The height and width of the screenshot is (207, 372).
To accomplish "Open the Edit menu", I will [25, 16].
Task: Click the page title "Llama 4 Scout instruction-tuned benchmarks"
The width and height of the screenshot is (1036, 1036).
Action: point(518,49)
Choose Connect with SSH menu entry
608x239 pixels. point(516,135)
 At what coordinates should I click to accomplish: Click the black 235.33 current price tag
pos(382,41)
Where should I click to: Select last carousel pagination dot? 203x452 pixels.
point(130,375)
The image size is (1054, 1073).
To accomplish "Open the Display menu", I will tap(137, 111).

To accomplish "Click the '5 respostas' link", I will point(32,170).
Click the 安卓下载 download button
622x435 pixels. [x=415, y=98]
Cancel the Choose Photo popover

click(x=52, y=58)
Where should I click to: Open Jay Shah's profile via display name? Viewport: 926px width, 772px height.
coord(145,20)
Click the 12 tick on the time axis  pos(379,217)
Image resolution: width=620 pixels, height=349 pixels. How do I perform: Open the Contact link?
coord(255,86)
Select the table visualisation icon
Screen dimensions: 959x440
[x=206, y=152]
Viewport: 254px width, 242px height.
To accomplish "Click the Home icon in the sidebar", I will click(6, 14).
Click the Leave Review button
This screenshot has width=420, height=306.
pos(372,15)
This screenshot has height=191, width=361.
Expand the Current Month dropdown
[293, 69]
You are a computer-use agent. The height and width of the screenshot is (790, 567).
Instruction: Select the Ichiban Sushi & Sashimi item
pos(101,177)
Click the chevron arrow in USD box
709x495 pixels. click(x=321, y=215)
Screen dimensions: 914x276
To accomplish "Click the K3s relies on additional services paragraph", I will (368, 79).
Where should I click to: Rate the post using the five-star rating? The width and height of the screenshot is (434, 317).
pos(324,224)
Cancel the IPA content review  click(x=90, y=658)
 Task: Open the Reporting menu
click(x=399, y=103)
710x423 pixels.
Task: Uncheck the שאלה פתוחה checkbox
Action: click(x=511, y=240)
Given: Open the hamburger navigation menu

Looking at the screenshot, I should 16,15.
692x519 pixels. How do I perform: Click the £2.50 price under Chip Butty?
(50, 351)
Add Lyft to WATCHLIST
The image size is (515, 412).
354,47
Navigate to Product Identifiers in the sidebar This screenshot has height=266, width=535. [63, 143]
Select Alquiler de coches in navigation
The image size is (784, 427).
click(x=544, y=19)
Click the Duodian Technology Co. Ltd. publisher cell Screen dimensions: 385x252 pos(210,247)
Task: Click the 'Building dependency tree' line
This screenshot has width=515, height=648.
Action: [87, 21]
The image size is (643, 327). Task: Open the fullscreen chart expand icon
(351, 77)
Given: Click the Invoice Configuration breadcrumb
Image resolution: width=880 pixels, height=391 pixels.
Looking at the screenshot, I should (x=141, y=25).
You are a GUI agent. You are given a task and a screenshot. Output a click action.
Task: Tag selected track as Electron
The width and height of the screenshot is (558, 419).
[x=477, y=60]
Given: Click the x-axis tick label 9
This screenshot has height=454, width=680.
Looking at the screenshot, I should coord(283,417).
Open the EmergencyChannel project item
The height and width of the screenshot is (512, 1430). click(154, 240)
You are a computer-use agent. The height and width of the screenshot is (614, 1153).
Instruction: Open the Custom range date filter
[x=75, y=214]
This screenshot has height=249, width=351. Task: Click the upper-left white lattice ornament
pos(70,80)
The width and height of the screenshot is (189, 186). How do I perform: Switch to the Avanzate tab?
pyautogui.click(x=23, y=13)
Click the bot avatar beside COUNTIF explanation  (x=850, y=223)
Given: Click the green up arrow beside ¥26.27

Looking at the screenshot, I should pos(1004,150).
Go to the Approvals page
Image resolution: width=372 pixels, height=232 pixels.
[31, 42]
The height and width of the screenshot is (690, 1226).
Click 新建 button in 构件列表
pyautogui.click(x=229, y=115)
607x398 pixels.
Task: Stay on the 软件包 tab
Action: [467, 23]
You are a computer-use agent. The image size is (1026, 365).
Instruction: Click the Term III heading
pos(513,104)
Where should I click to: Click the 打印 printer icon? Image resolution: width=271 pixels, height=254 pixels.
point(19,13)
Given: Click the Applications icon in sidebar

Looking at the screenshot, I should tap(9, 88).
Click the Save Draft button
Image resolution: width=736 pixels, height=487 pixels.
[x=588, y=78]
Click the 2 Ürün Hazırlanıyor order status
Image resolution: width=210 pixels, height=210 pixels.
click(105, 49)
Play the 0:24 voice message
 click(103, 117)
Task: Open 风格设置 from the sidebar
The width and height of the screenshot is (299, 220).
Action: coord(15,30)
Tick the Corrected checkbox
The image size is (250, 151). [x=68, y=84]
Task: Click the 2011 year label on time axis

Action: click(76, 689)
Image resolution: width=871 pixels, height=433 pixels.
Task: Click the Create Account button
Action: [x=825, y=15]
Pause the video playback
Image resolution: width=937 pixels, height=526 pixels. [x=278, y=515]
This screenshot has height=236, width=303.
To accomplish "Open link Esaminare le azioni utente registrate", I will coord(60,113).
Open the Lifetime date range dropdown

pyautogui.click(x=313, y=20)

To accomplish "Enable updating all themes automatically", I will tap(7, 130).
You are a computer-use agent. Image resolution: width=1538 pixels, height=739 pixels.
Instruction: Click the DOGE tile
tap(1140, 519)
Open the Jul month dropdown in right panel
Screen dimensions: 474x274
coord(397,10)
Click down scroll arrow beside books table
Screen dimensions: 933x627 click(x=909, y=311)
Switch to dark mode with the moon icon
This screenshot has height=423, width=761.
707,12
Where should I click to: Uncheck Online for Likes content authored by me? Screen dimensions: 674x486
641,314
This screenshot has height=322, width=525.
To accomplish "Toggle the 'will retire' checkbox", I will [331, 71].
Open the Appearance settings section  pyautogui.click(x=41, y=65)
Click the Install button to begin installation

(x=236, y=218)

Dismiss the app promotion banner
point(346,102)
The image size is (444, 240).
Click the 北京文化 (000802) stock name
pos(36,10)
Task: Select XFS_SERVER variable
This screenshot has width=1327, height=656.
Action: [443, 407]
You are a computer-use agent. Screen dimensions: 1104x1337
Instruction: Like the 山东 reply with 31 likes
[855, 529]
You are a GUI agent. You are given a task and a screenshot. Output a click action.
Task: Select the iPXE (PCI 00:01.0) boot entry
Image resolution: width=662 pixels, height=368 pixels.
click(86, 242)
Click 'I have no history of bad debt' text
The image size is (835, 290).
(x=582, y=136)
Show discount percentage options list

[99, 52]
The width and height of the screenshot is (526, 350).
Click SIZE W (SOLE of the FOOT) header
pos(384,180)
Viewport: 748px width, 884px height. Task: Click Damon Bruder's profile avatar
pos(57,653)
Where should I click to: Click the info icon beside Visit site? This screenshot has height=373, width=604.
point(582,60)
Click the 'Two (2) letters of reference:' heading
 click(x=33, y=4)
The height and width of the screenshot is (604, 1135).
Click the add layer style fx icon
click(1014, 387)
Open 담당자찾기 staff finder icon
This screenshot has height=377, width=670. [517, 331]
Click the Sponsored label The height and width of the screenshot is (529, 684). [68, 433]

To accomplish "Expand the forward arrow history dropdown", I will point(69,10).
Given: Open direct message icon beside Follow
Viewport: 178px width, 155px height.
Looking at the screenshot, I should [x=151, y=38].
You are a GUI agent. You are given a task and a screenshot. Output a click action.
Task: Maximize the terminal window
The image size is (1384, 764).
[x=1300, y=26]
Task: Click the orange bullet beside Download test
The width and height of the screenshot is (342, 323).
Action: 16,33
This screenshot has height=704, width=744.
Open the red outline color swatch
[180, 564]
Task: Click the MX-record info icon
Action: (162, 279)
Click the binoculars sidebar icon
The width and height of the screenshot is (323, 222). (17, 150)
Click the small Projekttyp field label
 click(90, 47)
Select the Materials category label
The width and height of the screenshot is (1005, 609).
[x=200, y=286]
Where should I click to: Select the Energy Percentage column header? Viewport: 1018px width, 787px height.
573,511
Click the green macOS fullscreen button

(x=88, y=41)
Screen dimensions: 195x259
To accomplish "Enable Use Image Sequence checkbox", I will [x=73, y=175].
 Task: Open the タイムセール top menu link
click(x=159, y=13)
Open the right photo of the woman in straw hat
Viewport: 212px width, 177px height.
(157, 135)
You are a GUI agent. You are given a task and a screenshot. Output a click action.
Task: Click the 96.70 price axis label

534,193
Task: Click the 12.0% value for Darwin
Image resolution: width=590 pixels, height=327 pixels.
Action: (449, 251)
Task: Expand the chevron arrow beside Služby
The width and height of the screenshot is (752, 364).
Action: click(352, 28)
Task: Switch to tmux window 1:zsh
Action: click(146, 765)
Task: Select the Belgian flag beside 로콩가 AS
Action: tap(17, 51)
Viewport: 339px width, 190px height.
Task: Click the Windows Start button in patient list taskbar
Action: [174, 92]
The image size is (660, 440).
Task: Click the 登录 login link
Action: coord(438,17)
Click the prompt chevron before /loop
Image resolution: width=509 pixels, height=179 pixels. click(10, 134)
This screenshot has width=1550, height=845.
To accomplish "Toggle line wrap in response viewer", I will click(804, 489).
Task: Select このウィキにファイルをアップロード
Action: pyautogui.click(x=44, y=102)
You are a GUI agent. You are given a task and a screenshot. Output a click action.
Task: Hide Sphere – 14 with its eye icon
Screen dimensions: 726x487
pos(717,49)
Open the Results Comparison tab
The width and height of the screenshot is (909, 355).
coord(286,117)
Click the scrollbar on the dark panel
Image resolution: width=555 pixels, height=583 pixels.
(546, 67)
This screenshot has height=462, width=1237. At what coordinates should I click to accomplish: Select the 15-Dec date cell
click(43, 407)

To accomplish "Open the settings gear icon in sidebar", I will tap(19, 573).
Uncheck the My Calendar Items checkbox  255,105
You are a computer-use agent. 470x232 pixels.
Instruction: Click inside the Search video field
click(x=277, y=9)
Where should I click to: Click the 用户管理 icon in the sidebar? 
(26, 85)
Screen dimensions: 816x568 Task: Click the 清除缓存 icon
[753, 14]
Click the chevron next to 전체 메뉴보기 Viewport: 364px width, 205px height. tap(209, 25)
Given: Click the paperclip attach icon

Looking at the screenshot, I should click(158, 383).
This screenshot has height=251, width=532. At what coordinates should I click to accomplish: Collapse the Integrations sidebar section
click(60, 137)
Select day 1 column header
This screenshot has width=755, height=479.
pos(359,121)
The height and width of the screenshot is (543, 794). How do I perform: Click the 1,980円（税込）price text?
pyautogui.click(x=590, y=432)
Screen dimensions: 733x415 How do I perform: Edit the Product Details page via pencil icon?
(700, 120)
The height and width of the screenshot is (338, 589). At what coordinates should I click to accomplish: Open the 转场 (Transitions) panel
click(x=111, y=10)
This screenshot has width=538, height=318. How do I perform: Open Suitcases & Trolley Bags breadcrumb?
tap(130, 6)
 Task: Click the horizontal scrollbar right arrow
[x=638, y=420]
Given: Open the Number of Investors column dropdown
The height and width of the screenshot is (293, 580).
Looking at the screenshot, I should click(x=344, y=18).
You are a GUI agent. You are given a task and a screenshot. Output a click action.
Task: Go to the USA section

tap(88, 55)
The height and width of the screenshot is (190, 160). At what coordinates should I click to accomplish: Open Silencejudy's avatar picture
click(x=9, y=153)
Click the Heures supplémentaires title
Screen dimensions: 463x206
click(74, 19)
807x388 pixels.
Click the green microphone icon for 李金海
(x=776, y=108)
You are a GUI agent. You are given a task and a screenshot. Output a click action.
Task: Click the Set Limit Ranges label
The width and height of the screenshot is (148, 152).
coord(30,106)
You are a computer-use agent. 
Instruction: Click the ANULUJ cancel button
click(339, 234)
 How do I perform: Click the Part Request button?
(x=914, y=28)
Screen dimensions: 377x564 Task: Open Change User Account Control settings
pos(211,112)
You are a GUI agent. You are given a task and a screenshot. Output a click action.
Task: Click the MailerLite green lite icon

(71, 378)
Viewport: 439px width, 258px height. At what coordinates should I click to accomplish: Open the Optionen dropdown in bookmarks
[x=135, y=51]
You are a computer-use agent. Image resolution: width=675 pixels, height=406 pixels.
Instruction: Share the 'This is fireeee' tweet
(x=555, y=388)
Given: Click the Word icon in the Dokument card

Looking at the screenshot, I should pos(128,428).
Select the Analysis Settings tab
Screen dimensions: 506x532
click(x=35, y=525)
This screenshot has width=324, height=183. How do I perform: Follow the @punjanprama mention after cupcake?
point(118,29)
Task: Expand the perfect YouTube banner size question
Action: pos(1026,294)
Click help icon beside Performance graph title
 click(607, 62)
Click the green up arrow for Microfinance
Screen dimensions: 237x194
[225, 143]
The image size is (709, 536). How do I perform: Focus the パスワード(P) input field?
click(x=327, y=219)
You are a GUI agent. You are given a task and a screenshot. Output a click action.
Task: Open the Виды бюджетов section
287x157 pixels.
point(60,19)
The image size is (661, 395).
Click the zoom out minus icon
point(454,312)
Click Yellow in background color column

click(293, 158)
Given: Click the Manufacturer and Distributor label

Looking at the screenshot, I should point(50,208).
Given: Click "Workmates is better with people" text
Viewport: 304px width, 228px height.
◇ ◇ ◇ ◇ ◇
Tally the lines of the listing that include "Enable". Nothing but the resulting number should be returned.

2